Le jeûne des anciens

Le jeûne tient également une place centrale parmi les méthodes proposées pour purger le corps. Il peut s’agir de l’abstinence d’un aliment en particulier ou bien de privation de toute nourriture et boisson. Pline l’Ancien considère le jeûne comme une des meilleures méthodes pour corriger les dysfonctionnements du corps (Pline l’Ancien, Histoire naturelle, XXVIII, 53). Le jeûne peut d’ailleurs tout à fait être intégré dans les traitements prévus par les médecins pour les patients en convalescence. Toutefois, la pratique du jeûne fait l’objet de désaccords et de débats entre les médecins au sujet de sa pertinence, tel Galien qui juge inutile la pratique d’un jeûne de trois jours préconisé par certains de ses confrères (Galien, Méthode de traitement, 581-582). Il explique d’ailleurs que l’expérience est essentielle pour connaître son corps et remédier par soi-même aux excès commis, ce qui peut être meilleur que les conseils donnés par certains spécialistes (Galien, Méthode de traitement, 668).

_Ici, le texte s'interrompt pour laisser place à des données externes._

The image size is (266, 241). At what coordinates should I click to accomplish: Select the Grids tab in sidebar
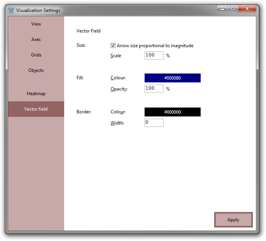click(36, 55)
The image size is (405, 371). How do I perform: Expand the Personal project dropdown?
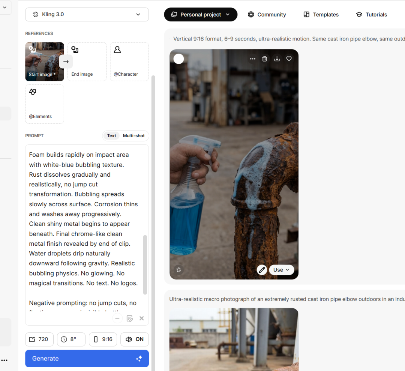[x=201, y=15]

L’expérience est essentielle pour connaître son corps et remédier par soi-même aux excès commis, ce qui peut être meilleur que les conseils donnés par certains spécialistes.

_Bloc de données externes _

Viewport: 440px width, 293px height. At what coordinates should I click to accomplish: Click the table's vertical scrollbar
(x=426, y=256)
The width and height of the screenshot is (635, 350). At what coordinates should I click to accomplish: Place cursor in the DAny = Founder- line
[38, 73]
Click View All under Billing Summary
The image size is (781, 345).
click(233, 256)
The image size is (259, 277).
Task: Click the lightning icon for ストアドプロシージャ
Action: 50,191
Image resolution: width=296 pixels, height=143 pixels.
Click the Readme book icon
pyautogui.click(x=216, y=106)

Toutes ces méthodes montrent donc comment les individus s’approprient les enseignements de la médecine et les mettent en pratique au quotidien dans le monde romain. Il s’agit d’une part de préserver son corps et sa santé, mais aussi de pouvoir continuer à jouir des plaisirs du banquet. Celui-ci représente un moment de sociabilité essentiel dans la civilisation romaine. Les nombreuses réflexions menées à l’époque contemporaine au sujet des régimes minceurs ou « détox » ou sur l’utilité du jeûne – qui atteignent un pic à Noël ou à Pâques – trouvent ainsi un écho dans l’Antiquité romaine et traduisent la permanence des préoccupations liées à l’hygiène de vie.